> Your goal:
Which lines of the records contain "computer"? Collect every one of them.

> Exercise input:
━━━━━━━━━━━━━━━━━━━━

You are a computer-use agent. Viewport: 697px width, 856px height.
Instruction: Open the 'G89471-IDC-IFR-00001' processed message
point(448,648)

━━━━━━━━━━━━━━━━━━━━

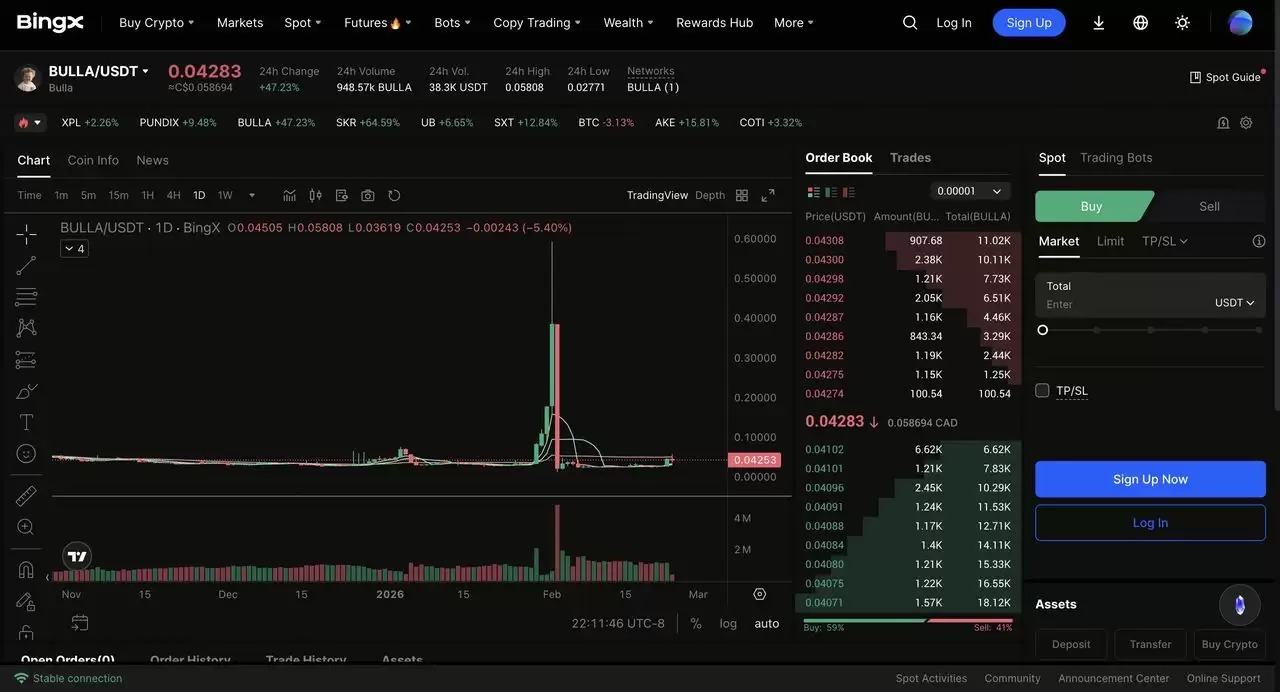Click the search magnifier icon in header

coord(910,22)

━━━━━━━━━━━━━━━━━━━━

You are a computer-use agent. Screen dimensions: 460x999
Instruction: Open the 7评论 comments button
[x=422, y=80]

━━━━━━━━━━━━━━━━━━━━

> Solved exercise:
You are a computer-use agent. Viewport: 697px width, 856px height.
You are a computer-use agent. Screen dimensions: 460x999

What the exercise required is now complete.